WORKING DATA:
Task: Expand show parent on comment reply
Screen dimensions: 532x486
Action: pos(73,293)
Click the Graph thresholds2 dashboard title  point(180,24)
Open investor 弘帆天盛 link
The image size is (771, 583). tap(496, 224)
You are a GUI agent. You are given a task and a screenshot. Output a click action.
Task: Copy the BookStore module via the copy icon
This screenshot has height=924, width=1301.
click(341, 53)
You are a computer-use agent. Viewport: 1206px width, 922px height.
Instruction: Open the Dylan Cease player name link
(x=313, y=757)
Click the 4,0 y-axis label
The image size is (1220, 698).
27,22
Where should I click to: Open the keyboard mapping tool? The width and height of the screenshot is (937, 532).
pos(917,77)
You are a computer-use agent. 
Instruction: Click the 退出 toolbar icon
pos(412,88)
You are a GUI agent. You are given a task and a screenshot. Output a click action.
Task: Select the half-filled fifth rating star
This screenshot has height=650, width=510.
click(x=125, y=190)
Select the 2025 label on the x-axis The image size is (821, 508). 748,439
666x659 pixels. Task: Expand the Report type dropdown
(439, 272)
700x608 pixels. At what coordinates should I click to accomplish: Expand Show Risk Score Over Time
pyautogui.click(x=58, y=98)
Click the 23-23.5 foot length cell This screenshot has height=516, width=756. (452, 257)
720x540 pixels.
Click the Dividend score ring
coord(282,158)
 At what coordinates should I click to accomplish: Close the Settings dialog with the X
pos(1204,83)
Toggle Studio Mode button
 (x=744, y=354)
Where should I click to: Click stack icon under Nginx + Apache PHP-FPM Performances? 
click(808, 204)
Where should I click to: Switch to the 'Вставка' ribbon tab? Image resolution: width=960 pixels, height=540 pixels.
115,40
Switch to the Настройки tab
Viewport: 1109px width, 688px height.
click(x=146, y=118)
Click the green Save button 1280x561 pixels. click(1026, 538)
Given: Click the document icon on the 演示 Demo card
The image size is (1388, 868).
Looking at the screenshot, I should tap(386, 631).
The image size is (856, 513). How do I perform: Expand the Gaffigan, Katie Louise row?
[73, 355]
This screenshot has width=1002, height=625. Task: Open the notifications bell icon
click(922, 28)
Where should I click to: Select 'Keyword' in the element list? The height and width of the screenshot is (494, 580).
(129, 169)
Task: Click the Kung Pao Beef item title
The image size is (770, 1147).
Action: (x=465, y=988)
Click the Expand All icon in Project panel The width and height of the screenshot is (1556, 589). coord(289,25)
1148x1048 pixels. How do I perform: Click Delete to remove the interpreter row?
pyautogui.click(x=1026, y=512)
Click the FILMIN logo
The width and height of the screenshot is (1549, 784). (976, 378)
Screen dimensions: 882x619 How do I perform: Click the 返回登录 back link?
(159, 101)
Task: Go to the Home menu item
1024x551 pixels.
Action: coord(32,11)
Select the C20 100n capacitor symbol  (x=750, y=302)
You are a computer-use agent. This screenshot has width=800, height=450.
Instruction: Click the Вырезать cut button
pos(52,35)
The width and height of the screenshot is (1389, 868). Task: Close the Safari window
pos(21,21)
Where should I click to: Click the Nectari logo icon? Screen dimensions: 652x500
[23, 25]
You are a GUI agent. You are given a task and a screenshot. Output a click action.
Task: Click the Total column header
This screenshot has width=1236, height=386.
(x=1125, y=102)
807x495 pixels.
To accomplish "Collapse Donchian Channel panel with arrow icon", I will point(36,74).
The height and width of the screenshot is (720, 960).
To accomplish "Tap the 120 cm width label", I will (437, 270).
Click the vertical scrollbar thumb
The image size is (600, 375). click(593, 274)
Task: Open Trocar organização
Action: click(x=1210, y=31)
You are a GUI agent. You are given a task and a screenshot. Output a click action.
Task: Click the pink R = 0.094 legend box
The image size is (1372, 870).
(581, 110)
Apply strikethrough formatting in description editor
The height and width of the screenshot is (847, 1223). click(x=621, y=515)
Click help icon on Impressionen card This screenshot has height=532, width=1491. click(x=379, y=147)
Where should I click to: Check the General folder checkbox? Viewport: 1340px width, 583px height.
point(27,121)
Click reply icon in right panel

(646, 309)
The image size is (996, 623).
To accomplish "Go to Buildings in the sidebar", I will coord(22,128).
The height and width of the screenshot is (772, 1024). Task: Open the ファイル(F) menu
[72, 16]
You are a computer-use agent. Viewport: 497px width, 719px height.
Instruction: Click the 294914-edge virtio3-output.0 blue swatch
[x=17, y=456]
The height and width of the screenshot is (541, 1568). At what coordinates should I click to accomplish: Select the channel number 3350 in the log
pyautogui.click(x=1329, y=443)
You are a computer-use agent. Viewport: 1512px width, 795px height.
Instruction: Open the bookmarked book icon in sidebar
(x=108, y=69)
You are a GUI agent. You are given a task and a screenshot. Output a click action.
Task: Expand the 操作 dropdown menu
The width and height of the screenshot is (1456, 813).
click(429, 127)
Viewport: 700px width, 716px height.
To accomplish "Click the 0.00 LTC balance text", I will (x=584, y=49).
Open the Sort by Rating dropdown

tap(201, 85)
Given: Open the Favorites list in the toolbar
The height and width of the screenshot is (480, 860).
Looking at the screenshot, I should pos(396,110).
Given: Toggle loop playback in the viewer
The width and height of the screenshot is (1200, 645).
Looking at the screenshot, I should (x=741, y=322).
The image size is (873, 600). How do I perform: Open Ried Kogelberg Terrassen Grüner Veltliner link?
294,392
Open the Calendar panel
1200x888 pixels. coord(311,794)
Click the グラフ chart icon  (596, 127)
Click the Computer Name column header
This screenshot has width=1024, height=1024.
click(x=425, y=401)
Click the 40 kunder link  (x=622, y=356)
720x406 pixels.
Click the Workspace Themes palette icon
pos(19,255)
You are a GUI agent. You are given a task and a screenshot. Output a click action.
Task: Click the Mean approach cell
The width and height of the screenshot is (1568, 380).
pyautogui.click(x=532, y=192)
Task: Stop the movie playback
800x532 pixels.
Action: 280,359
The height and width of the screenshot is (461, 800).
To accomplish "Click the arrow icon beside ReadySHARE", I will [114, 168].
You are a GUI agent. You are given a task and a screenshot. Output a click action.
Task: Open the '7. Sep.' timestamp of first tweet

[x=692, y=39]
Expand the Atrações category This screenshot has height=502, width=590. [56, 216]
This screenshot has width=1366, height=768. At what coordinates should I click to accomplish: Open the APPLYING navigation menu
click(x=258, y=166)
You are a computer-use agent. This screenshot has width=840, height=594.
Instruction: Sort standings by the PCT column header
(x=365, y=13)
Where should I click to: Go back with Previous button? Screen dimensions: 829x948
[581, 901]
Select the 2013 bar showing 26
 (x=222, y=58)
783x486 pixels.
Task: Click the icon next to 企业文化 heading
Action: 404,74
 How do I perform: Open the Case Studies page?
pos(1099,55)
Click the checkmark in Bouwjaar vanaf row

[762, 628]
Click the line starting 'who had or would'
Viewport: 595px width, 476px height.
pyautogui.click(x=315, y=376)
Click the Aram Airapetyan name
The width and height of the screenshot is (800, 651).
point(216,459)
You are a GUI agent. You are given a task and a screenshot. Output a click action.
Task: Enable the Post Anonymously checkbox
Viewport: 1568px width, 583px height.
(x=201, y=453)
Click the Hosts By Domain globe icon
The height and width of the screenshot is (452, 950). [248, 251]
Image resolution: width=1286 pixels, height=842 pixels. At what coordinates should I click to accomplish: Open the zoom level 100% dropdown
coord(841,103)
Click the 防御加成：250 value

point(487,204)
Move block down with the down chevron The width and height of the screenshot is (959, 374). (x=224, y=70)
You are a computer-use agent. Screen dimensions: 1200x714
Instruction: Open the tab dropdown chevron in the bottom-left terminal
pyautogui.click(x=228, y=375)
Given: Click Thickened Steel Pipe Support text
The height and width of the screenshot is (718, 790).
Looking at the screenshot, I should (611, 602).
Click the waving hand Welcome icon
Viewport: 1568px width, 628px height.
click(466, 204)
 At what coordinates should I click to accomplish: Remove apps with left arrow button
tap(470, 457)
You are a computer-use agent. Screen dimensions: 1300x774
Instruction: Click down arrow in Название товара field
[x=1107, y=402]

PROBLEM DETAILS:
Whenever the string "label" turns up in a line above, copy that line out.

RESPONSE AREA:
Click the 4,0 y-axis label
Select the 2025 label on the x-axis The image size is (821, 508). 748,439
To accomplish "Tap the 120 cm width label", I will (437, 270).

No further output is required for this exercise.